観光・文化

河内の歴史

 河内町は茨城県の最南端、首都圏50キロに位置し、南北2.8キロ、東西19.2キロ、利根川と新利根川に挟まれた米作農業を主とする町である。戦後旧4か村を合併した河内村が平成8年(1996)6月1日、町制を施行して成立した。

 古代から明治にいたるまで旧生板・源清田・長竿の三村は常陸国に、旧金江津村は下総国に属し、奈良時代『常陸風土記』には流海と鹿の棲む葦原であったと記されている。

 町域に集落が形成されるのは、金江津地区の常総板碑の存在から鎌倉以降のことと思われる。南北朝時代、香取神宮文書(14世紀末)に金江津の地名につながる「カナエト」の記事が見られ、徳川家康の家臣松平家忠が書き残した日記にも船着場「かなえと」が登場する。

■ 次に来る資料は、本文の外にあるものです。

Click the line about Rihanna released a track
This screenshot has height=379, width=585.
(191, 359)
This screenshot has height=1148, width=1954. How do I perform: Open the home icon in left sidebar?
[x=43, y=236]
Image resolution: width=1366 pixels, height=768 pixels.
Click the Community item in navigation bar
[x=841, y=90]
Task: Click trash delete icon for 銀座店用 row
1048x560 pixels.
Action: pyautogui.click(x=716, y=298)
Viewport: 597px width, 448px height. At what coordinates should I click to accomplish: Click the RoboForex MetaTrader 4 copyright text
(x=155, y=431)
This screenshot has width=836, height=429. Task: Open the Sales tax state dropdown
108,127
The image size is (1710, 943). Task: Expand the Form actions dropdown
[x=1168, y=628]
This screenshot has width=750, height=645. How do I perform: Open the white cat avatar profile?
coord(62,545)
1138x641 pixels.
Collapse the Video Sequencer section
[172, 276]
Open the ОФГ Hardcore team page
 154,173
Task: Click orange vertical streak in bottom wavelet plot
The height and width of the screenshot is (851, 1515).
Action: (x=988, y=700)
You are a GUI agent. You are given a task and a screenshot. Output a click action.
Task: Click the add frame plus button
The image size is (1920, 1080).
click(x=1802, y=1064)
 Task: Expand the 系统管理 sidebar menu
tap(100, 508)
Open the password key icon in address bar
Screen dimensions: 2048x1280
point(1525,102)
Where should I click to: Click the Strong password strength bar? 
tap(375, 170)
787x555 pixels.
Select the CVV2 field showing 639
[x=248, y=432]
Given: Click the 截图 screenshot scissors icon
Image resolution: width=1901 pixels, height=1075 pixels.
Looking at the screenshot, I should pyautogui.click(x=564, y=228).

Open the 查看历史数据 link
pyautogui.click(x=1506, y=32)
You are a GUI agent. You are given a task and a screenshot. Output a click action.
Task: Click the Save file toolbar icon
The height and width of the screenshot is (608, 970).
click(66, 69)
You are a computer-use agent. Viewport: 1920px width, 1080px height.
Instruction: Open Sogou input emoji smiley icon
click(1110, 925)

 大洞院入口に建つ福田市郎兵衛家の宝篋印塔は助崎城主の遺臣が金江津の地を拓いた歴史を伝え、福田家に伝わる文書は天正18年(1590)を「開巷紀元」としている。大同元年(806)開基と伝えられる妙行寺の「村鑑抄写」の記載、万年大日台座の「東条庄」の文字はこの地方の歴史も鎌倉・室町時代まで遡れることを示している。

 さらに江戸崎土岐氏の家臣が土着した生板の大野家に伝わる弘治4年(1558)の「土岐氏判物」は戦国時代末期生板近隣の野地の開発を命じたもので、土岐氏の支配が町域に及んでいたことを示している。

 また妙行寺をとりまく壕・土塁の遺構は土岐氏城館跡「生板小川遺跡」として県の遺跡地図に登録されている。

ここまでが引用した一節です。